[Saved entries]
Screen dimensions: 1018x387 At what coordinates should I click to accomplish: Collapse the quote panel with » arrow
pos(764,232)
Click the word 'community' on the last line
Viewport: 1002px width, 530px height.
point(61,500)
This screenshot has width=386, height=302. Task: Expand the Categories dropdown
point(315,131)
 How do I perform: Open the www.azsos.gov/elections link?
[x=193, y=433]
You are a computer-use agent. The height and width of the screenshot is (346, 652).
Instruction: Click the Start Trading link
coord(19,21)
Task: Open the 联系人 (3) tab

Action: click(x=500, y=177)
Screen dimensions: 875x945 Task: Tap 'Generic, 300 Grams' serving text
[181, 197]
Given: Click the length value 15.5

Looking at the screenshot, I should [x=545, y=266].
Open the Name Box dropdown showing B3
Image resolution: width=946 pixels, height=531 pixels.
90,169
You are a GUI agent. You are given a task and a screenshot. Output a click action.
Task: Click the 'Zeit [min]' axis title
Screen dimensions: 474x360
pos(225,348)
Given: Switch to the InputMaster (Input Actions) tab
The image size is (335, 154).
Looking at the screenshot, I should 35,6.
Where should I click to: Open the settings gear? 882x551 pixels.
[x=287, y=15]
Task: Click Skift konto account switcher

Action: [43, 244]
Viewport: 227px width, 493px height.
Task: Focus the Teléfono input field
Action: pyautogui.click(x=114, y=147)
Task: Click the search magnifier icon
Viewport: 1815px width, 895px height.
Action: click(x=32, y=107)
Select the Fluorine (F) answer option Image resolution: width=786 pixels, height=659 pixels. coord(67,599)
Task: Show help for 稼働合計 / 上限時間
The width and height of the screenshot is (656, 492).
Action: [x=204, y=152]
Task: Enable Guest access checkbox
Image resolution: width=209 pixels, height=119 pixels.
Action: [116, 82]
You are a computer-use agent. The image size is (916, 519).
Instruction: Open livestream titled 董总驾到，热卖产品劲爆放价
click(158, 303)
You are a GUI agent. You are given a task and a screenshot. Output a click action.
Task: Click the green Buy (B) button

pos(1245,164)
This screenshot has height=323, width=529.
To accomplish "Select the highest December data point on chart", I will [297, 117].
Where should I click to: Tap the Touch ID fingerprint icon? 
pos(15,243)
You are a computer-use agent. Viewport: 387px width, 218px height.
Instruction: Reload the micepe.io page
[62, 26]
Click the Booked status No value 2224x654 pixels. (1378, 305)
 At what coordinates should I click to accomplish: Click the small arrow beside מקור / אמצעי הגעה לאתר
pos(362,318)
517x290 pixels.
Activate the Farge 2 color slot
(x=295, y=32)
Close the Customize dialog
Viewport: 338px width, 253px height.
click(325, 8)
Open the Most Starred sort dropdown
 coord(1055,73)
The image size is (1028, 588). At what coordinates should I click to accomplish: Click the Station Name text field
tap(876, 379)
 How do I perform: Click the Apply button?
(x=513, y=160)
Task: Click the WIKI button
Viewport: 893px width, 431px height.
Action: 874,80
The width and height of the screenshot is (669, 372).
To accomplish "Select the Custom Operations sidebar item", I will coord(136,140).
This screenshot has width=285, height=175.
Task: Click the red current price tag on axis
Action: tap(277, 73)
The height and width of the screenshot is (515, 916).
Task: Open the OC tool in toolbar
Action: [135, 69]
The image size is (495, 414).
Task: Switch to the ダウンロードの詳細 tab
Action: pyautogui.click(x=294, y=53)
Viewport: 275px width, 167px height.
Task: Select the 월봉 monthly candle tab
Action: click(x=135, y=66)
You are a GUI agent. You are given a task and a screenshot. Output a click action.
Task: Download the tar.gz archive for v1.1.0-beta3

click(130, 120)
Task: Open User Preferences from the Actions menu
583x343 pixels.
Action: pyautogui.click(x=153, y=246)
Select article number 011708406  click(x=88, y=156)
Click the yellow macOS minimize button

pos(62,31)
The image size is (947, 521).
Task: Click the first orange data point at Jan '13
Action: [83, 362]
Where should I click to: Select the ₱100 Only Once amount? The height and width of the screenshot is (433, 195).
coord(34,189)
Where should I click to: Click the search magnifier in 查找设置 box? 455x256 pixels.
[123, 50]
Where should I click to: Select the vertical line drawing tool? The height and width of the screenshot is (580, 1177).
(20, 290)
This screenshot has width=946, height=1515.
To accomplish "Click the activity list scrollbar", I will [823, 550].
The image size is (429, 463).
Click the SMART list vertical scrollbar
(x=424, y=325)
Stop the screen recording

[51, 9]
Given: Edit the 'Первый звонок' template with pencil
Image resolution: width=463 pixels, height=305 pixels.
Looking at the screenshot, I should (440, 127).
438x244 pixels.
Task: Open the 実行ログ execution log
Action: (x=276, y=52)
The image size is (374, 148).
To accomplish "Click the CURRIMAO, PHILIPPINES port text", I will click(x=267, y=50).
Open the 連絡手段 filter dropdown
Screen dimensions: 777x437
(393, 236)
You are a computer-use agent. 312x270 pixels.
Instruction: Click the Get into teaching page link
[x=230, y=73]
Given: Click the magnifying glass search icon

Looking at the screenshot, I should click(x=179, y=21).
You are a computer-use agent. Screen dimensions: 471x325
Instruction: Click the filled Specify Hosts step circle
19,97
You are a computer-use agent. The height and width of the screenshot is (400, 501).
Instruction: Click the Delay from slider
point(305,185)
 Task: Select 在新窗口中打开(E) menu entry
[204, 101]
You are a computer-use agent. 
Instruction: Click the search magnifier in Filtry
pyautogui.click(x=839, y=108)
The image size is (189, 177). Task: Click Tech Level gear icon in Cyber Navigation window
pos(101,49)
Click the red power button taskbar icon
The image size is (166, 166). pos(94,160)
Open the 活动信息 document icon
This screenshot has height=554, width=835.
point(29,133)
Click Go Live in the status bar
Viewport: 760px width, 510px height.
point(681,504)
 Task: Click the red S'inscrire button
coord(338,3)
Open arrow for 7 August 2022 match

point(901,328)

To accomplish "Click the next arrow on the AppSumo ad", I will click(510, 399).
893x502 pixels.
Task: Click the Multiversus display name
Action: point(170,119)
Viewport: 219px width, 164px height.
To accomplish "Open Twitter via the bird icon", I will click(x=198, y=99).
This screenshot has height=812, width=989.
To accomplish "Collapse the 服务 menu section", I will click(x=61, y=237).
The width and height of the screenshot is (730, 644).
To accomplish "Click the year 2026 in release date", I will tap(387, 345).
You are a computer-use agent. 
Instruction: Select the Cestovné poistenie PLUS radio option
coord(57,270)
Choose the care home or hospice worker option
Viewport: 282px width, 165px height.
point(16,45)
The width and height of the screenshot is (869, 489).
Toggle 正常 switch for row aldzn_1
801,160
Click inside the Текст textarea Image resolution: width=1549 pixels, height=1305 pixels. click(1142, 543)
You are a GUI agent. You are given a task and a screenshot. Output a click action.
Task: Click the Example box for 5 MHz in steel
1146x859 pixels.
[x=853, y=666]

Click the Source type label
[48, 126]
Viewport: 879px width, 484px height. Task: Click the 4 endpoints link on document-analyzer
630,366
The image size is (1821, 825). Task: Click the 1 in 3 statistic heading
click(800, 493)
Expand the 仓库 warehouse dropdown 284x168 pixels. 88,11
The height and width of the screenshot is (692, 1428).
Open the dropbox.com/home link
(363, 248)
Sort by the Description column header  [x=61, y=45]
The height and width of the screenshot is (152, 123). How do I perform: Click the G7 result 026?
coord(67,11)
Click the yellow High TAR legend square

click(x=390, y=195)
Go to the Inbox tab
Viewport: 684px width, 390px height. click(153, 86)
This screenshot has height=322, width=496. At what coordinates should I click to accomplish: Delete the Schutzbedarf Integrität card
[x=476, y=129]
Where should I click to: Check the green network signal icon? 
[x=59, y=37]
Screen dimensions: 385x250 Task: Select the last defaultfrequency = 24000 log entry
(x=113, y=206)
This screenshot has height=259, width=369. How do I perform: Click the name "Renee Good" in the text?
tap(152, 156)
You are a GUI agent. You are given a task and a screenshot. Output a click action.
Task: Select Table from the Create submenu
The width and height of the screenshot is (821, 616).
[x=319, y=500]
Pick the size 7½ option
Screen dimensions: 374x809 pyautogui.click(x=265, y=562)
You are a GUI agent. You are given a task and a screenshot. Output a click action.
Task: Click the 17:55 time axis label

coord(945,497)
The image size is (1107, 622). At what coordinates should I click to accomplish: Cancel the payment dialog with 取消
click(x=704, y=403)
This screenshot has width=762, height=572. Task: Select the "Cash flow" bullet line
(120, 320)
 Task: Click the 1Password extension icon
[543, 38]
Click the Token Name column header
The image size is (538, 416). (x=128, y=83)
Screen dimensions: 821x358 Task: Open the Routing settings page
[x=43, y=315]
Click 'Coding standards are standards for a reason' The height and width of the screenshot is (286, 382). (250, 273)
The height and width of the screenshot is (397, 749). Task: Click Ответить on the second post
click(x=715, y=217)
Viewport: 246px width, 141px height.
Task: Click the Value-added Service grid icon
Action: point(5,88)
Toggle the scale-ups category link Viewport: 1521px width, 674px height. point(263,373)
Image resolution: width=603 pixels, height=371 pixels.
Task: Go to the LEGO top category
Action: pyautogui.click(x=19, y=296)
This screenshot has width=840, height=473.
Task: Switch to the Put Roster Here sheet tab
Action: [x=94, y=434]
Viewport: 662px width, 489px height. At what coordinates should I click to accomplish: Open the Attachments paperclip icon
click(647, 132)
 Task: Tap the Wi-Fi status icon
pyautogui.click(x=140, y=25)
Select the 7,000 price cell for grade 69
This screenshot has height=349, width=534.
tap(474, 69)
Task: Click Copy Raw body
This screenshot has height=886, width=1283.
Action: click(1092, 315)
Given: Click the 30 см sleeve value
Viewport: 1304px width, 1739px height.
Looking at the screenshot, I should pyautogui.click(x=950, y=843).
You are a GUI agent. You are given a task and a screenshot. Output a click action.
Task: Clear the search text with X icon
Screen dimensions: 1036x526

▶ **The task**:
Begin at the line that has "Task: Click the Example" in the entries above; stop after the line that has "Sort by the". Transcribe exactly those lines and no others.

▶ **Answer section**:
Task: Click the Example box for 5 MHz in steel
1146x859 pixels.
[x=853, y=666]

Click the Source type label
[48, 126]
Viewport: 879px width, 484px height. Task: Click the 4 endpoints link on document-analyzer
630,366
The image size is (1821, 825). Task: Click the 1 in 3 statistic heading
click(800, 493)
Expand the 仓库 warehouse dropdown 284x168 pixels. 88,11
The height and width of the screenshot is (692, 1428).
Open the dropbox.com/home link
(363, 248)
Sort by the Description column header  [x=61, y=45]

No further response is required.